Top of Raw data

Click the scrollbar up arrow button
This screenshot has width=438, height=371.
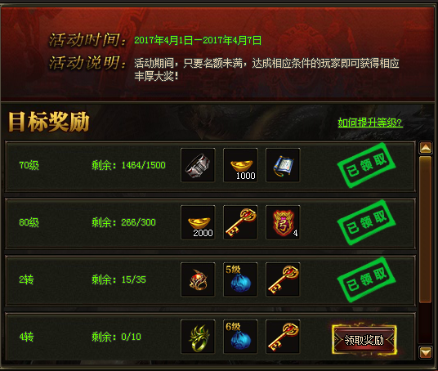(x=426, y=148)
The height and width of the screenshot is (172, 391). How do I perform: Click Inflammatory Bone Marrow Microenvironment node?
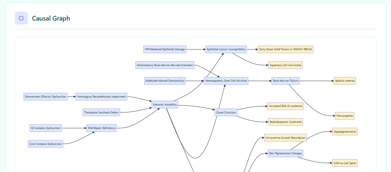165,65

Bottom of Raw data

:: Assigned task ::
Write out the data exactly, but not its pictures.

:: Output for this task ::
Click the scrollbar up arrow button
This screenshot has width=438, height=371.
(x=426, y=148)
The height and width of the screenshot is (172, 391). How do I perform: Click Inflammatory Bone Marrow Microenvironment node?
165,65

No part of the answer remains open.